The retailer, on the other hand, was probably thinking more of supply and demand when they filled this cooler with cheeses. It's an optimization problem that we can simplify as a tradeoff between losing customers because you do not have what they are looking for and losing money when the product spoils. Meanwhile, consumers have their own issues for they are buying for a reason and may infer a means to a desired end from individual features or complex combinations of transformed features. Neither the retailer nor the consumer is a naturalist seeking a feature taxonomy. In fact, except for the connoisseur, most consumers have very limited knowledge of any product category. We are simply not familiar with all the offerings nor could we name all the alternatives in the cheese cooler or the dog food aisle or the shelves filled with condensed soups. Instead, we rely on the physical or online displays to remind ourselves what is available, but even then, we do not consider every alternative or try to differentiate among all the products.

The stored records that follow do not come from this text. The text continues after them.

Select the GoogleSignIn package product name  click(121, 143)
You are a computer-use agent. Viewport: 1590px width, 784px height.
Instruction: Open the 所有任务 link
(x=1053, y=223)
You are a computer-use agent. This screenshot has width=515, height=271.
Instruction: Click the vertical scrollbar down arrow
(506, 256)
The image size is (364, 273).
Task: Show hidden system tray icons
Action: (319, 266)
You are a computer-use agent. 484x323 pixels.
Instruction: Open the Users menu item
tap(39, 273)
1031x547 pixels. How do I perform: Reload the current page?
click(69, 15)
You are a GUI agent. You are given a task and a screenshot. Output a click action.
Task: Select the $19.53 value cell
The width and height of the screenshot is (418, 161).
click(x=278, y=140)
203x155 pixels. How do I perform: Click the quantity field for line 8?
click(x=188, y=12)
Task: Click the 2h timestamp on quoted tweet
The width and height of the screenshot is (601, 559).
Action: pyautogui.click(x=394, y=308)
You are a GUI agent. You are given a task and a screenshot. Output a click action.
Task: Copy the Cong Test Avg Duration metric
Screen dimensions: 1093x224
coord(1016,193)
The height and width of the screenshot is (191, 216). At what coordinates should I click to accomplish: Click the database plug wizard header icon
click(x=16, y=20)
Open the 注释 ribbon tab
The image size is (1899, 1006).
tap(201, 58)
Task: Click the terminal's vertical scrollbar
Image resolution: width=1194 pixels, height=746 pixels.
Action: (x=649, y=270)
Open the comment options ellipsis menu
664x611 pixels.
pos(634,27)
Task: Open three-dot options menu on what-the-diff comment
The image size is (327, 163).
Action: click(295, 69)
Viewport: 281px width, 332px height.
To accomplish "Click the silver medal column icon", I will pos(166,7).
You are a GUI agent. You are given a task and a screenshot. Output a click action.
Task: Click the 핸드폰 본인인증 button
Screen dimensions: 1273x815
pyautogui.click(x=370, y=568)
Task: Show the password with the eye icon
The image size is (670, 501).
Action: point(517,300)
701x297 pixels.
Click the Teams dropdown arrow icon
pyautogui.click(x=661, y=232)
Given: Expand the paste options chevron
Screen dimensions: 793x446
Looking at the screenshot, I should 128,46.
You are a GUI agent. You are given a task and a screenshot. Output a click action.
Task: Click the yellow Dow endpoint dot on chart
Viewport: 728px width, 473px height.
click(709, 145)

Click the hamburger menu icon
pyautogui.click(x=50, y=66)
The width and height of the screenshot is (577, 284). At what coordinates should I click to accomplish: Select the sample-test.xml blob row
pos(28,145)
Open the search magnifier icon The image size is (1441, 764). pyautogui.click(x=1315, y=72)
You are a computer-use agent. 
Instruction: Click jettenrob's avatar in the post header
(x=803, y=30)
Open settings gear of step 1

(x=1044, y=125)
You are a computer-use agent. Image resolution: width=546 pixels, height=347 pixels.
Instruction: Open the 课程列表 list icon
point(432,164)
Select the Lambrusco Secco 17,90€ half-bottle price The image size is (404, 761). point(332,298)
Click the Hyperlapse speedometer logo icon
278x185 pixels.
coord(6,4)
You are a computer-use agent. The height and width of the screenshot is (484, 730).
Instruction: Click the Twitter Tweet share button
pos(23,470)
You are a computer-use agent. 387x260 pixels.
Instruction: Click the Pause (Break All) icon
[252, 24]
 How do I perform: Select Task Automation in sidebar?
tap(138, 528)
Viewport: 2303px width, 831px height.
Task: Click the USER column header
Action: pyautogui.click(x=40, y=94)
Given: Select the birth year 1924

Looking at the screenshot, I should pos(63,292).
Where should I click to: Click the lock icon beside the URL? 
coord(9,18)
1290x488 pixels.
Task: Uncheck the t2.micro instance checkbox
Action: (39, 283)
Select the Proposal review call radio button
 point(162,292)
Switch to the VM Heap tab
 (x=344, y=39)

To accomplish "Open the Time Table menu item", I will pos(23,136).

Thus, the conjoint world of all possible feature combinations is strange to a consumer who sees the products from a purposefully restricted perspective. The consumer categorizes products using goal-derived categories, for instance, restocking or running out of slices for your ham and Swiss sandwich. Thus, attention, categorization and preference are situated within the purchase context defined by goals and the purchase process including the physical product display (e.g., a deli counter with attendant is not the same as self-service selection of prepackaged products). Bartels and Johnson summarize this emerging view in their recent article "Connecting Cognition and Consumer Choice" (see Section 3 Learning and Constructing Value in Context).


Speaking of cheese (in particular, Brillat-Savarin cheese), we are reminded of the above quote popularized by the original Japanese Iron Chef TV show. Can it be this simple? I can tell you what is being discussed if you give me a "bag of words" and the R package topicmodels. R-bloggers shows how to recover the major cuisines from a list of ingredients from different recipes. My claim is that I learn a great deal by asking if you buy single wrapped slices of processed American cheese. As Charles de Gaulle quips, "How can you govern a country which has 246 varieties of cheese?" One can start by identifying the latent goal structure that shapes awareness, familiarity and usage.

Much is revealed by learning what music you listen to, your familiarity with various providers in a product category, which brands of Scotch whiskey you buy, or the food choices you make for breakfast. In each of those posts, the R package NMF was able to discover the underlying latent variables that could reproduce the raw data with many columns and most rows containing only a few responses (e.g., Netflix ratings with viewers in the rows seeing only a small proportion of all the movies in the columns). Nonnegative matrix factorization (NMF), however, is only one method for uncovering the hidden forces that structure consumption activities. You are free to select any latent variable model that can accommodate such high-dimensional sparse data (e.g., the already mentioned topic modeling, the R package HDclassif, the R package bclust, and more on the way). My preference for NMF stems from its ease of use and successful application across a diverse range of marketing research data as reported in prior posts.

Unfortunately, in the strange world of all possible feature combinations, consumers are unable to apply the strategies that work so well in the marketplace. Given nothing other than hypothetical products described by lists of orthogonal features, what else can a respondent do but rely on the information provided?